Dai rifiuti alla sentenza sui “ cartelli “ del traffico della differenziata, Canfora sta davvero raschiando il fondo del barile. Sostiene innanzitutto di sapere che a dar fuoco all'impianto di San Vitaliano sui rifiuti sia stata la malavita: se così fosse chiediamo al sindaco di mettersi subito a disposizione dell'autorità giudiziaria per condividere le sue preziose informazioni con gli inquirenti.
Dopo aver detto – le registrazioni nel luogo pubblico non mentono – di essere il responsabile unico dello splendore di Sarno rispetto agli altri comuni dell'Agro, Canfora ha elogiato la Sarim.
Ha dimenticato il sindaco/presidente che quando il suo partito era all'opposizione e quando ha fatto la sua ultima (anzi penultima) campagna elettorale per la fascia da primo cittadino, ha lui stesso dichiarato nei suoi talk show, il totale disprezzo per la stessa società , sostenendo la necessità di mandarla via con urgenza. Il suo amore per la Sarim è nato quasi a cavallo del primo consiglio comunale, quello in cui, fu accusato senza validi riscontri e tra l'altro in modo non accertato, di aver segnalato alcune persone alla ditta. Alla stessa Sarim è stato rinnovato l’incarico dal Municipio solo dopo due anni, puntando piuttosto su enti di Comuni vicini e su collaborazioni con professionisti esterni con aggravio di spesa per le casse comunali”.

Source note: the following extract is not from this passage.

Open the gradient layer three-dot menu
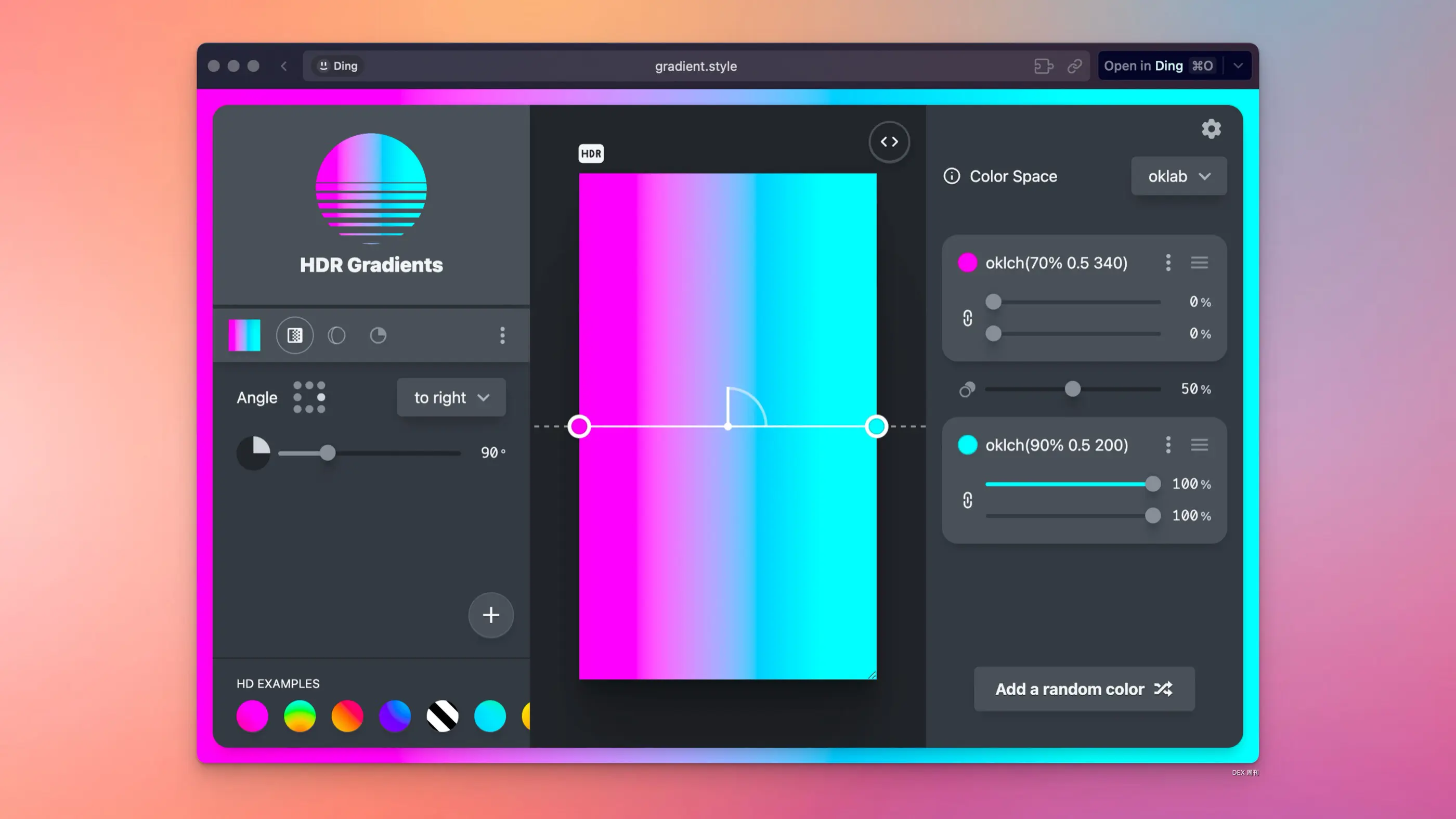 (502, 336)
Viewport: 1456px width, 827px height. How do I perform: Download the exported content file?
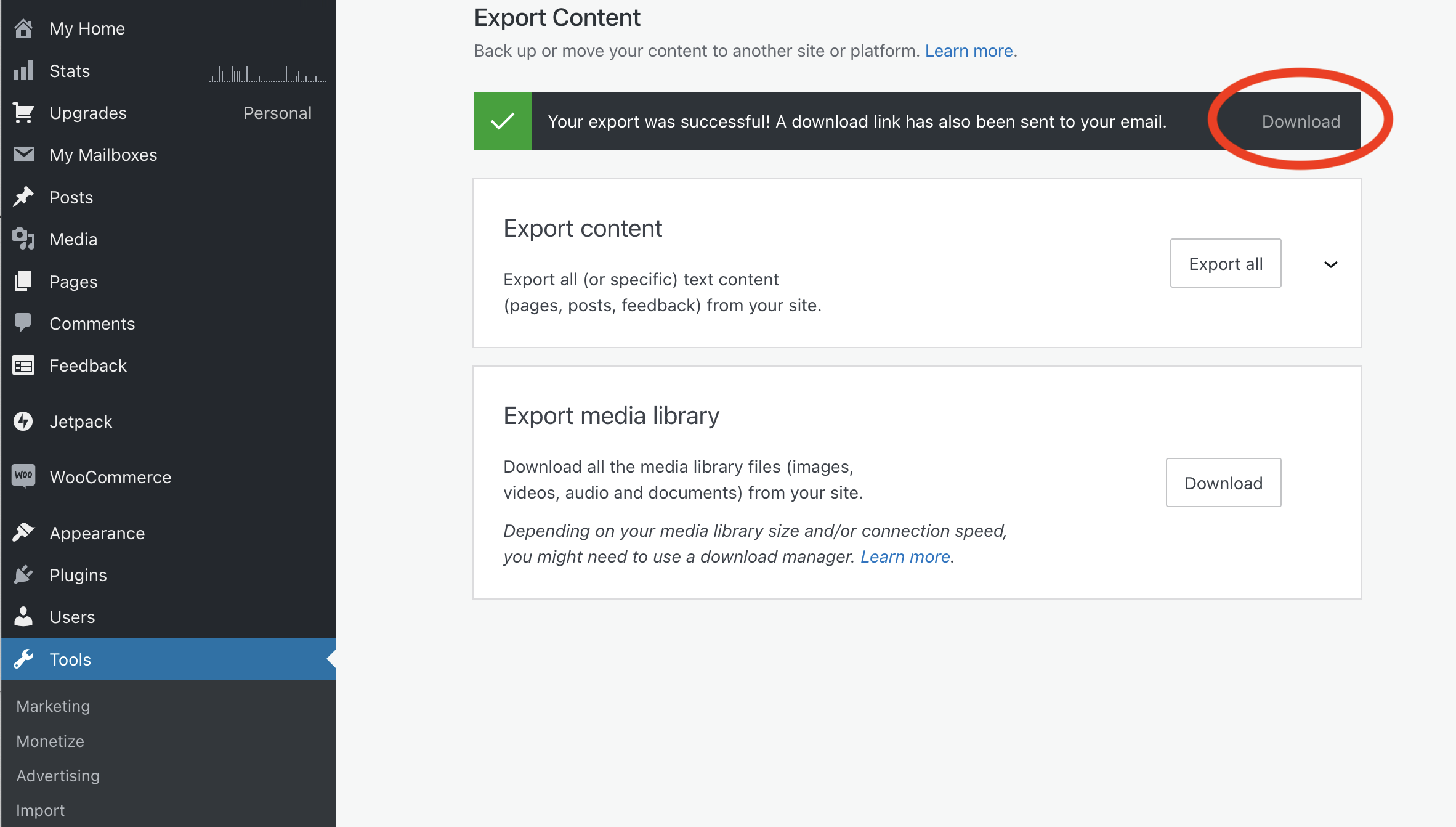click(x=1300, y=121)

“Sull'impianto di compostaggio per cui Canfora aveva dato disponibilità alla Regione per la sua realizzazione in via Ingegno , è stato costretto a fare macchina indietro, solo grazie alle nostre segnalazioni ed alle puntuali interrogazioni ; ad Episcopio, invece, il sindaco ha messo in campo un vero e proprio elogio verso una struttura molto simile a quelle che hanno generato problemi ambientali ovunque realizzate.
Ci chiediamo: ma se questo impianto che voleva fare in accordo con il suo mentore De Luca, era così innovativo e fondamentale per il comune di Sarno, cosa lo ha spinto a fare un passo indietro e non realizzarlo più? La paura di perdere voti che neppure “ il re delle fritture ” gli poteva garantire (elezioni politiche docet)?” continua Agovino “.
Infine volevo manifestare la mia “ compiacente comunanza ” alle emittenti televisive e agli organi di stampa che hanno siglato accordi commerciali con il comune di Sarno per un totale di oltre 20mila euro di fondi pubblici. Nonostante i loro tentativi di comunicare il meglio della peggiore amministrazione degli ultimi 20 anni (sforzi che costano tanto ai contribuenti), Canfora ad Episcopio li ha offesi terribilmente etichettando la stampa come “venduta” e ha aggiunto che tutti hanno un prezzo. E' evidente che si riferiva a queste realtà che speravano nella possibilità di poter far libera informazione nonostante i numerosi spazi a pagamento elargiti dai soldi pubblici. Sono due, a questo punto, le riflessioni da fare. La prima è che se c'è qualcuno che si vende è perchè c'è qualcuno che compra. E tentare di comprare la stampa è grave quasi quanto chi acconsente di farsi mettere il bavaglio. Con la seconda, mi sento di dare ragione al sindaco: tutti hanno un prezzo; ma evidentemente lui non ha capito che alcuni giornalisti , per restare liberi nonostante le intimidazioni di un sindaco o presidente che sia, sono disposti a rifiutare qualunque compenso”.